Que l'autodéclaration et la déclaration par personne interposée ont leurs limites en tant que formes de déclaration est clair. De telles déclarations sont subjectives et dépendent d'estimations quant à la quantité et à la durée des activités. Néanmoins, les chercheurs du domaine de la santé publique reconnaissent les avantages des données autodéclarées par rapport à celles obtenues à l'aide d'instruments de mesure, tels que le podomètre ou l'accéléromètre. Les autodéclarations sont plus commodes dans le cas d'enquêtes à grande échelle sur la population, compte tenu des taux de participation élevés et des coûts associés à la prise de mesures directes. En outre, comparativement aux résultats obtenus à l'aide de podomètres, qui tiennent compte du nombre de pas, les données tirées d'autodéclarations sur la participation à diverses activités se traduisent plus facilement en recommandations pour éclairer les politiques en matière de santé publique, comme celles à l'appui d'installations pour la pratique de sports organisés ou de quartiers résidentiels sûrs pour accueillir le jeu des enfants.

La présente analyse s'appuie sur la relation entre l'activité et le poids pour évaluer l'exactitude des déclarations des parents et des enfants. S'il ne s'agit pas d'une méthode de validation classique, cette façon de procéder permet de comparer les déclarations quant aux niveaux d'activité de façon logique, particulièrement dans le contexte de vastes enquêtes de la population, comme la CLASS, qui ont recours au questionnaire. Il est à noter que les résultats ayant trait au statut pondéral sont objectifs, car la taille et le poids ont été mesurés directement34, 35. Les déclarations des parents soutiennent la relation entre l'activité et le statut pondéral, ce qui donne à penser qu'elles pourraient être plus exactes que les autodéclarations des enfants des âges visés.

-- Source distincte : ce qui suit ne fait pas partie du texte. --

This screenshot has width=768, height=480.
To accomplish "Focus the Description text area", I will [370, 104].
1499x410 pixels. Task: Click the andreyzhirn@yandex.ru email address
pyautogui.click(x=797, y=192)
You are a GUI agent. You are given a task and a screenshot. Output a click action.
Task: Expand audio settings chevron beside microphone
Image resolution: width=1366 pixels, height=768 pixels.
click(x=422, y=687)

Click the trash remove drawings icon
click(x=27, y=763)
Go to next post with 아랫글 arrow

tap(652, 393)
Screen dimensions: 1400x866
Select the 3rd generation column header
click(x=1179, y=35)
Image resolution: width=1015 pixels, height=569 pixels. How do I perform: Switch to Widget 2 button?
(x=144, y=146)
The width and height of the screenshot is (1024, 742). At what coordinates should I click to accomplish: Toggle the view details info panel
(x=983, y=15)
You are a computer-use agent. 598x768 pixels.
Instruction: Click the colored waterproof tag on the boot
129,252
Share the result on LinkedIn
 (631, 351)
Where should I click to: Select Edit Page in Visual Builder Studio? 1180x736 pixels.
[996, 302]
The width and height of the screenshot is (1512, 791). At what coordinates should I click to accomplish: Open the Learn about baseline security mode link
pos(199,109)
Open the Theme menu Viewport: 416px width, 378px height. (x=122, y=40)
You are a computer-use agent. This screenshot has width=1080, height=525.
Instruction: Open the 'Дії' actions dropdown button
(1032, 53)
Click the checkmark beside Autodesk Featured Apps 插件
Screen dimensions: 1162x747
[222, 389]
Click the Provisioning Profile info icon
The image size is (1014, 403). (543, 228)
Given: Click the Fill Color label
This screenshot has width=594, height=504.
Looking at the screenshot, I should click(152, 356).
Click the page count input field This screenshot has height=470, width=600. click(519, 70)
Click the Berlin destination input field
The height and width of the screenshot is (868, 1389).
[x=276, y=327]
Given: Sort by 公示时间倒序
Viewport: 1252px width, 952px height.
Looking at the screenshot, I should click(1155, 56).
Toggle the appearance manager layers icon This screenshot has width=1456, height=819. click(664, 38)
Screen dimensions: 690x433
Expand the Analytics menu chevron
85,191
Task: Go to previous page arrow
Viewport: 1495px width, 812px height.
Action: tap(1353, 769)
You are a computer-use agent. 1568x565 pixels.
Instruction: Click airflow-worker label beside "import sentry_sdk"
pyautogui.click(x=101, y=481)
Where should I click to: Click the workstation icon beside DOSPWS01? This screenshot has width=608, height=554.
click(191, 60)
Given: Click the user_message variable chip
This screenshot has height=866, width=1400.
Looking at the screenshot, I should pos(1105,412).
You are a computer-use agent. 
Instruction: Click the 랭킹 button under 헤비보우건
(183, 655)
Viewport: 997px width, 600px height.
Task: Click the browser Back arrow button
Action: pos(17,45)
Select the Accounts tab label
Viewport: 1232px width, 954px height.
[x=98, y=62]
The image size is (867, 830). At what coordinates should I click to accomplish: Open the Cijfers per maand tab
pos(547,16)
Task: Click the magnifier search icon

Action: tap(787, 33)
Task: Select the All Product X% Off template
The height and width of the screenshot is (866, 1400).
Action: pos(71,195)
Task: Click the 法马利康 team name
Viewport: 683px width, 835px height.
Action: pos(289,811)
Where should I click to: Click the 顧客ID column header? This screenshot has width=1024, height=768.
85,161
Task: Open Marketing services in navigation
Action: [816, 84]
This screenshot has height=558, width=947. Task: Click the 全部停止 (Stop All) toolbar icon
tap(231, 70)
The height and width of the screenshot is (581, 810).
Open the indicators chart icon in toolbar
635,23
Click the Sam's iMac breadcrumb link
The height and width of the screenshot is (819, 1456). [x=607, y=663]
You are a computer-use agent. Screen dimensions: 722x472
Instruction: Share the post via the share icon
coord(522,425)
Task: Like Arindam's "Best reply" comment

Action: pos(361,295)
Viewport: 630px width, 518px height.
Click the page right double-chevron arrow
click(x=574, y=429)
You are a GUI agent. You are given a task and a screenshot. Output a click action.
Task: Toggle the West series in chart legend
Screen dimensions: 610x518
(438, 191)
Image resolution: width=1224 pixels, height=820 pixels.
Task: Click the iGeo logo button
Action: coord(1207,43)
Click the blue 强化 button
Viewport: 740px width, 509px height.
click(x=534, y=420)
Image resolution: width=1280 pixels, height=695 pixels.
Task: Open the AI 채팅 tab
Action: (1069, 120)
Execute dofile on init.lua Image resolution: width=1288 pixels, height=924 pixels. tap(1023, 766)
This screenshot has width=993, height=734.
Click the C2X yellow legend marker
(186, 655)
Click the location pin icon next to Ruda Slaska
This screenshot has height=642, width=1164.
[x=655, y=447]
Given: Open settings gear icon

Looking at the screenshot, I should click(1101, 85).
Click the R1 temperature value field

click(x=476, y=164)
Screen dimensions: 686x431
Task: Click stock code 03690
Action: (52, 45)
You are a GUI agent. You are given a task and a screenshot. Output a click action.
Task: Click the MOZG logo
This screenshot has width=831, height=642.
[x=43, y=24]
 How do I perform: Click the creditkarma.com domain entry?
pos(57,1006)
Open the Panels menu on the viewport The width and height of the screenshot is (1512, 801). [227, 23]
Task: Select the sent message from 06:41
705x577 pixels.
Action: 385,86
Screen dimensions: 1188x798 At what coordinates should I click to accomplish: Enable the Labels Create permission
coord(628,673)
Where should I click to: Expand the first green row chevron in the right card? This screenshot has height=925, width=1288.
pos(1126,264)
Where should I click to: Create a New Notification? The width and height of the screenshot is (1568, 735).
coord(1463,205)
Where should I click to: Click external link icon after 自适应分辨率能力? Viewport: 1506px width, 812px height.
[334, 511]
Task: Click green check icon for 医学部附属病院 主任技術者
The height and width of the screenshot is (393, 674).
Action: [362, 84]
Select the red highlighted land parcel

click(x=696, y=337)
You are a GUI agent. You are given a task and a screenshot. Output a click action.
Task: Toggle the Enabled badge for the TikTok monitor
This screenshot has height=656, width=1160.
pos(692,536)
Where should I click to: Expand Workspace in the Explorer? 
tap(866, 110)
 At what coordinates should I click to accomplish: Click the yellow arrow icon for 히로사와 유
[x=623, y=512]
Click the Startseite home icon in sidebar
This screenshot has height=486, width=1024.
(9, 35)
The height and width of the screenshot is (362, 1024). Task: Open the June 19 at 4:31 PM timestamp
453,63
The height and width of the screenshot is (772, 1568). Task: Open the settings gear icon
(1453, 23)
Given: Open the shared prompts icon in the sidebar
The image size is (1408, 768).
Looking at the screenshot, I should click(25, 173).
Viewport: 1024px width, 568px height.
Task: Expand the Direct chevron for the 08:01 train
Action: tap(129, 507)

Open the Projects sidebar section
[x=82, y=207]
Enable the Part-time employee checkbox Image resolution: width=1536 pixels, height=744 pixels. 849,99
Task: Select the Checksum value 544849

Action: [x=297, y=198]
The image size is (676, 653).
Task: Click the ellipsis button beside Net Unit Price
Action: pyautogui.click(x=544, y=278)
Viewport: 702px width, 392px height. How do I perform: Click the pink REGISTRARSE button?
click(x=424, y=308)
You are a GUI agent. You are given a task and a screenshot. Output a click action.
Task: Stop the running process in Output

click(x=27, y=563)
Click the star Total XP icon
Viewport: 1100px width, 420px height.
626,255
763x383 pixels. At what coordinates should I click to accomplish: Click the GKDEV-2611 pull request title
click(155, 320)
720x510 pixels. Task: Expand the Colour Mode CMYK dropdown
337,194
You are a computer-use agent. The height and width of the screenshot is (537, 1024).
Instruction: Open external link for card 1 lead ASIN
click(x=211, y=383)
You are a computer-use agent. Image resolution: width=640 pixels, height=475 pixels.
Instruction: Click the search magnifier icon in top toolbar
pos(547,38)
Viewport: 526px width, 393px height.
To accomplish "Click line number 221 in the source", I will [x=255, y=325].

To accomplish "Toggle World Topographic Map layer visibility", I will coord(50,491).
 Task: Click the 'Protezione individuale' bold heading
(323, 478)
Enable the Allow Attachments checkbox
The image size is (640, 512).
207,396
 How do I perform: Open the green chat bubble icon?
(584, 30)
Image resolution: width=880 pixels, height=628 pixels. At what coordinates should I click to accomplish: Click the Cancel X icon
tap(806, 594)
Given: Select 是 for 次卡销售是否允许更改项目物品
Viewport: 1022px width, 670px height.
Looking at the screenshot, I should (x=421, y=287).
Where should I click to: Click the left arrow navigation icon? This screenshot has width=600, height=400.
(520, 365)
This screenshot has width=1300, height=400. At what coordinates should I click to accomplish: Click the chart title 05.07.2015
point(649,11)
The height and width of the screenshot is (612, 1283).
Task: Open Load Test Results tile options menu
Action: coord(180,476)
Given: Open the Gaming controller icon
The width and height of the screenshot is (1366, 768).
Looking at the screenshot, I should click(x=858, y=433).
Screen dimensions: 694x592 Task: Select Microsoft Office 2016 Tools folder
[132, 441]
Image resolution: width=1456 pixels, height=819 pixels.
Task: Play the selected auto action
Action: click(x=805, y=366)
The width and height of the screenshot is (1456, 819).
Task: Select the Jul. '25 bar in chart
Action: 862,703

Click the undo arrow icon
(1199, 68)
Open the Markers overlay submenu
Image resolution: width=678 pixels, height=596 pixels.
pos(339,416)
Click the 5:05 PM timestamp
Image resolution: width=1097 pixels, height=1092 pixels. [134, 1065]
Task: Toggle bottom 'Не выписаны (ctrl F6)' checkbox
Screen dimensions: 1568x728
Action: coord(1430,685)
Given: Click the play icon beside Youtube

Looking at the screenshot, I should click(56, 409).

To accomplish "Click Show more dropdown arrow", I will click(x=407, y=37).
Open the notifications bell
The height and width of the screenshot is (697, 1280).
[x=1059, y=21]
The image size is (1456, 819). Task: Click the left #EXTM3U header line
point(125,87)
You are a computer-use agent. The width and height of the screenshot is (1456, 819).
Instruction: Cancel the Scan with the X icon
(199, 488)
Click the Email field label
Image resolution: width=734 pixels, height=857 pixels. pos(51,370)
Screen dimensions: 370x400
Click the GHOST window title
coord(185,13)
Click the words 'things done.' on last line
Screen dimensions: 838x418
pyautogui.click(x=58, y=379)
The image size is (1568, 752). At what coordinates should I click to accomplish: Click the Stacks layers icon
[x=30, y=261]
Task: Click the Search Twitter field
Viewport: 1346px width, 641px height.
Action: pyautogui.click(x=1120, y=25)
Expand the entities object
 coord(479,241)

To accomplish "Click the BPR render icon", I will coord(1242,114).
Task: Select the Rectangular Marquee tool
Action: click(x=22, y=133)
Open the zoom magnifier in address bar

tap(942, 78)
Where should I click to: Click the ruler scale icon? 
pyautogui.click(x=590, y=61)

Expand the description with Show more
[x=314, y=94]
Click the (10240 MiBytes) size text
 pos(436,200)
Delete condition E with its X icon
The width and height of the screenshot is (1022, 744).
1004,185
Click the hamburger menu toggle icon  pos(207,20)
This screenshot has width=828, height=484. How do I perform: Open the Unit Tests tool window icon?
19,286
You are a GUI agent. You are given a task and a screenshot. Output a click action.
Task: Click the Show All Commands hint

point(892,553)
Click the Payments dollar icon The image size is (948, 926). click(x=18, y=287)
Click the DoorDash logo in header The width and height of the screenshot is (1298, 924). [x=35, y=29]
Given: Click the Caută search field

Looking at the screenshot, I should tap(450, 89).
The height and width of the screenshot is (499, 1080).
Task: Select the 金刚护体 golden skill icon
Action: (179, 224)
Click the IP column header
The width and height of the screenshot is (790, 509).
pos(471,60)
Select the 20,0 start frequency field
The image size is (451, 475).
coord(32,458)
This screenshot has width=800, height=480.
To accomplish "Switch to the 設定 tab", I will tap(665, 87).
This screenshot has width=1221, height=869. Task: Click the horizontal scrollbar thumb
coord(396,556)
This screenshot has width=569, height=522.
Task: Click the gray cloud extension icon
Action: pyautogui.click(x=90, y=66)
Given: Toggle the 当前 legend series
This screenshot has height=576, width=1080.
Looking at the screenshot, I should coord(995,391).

En résumé, en ce qui a trait à l'activité des enfants, la perception des enfants et celle des parents diffèrent. Les enfants qui ont déclaré plus d'activité physique mais moins d'activité sédentaire que ne l'ont fait leurs parents étaient plus susceptibles d'avoir de l'embonpoint ou d'être obèses que ceux dont la déclaration concordait avec celle du parent. Bien sûr, il s'agit d'une seule étude réalisée selon un seul niveau du cycle primaire pour une seule province. D'autres travaux seront nécessaires pour confirmer que les déclarations des parents sur l'activité des enfants sont plus fiables que les déclarations des enfants eux-mêmes.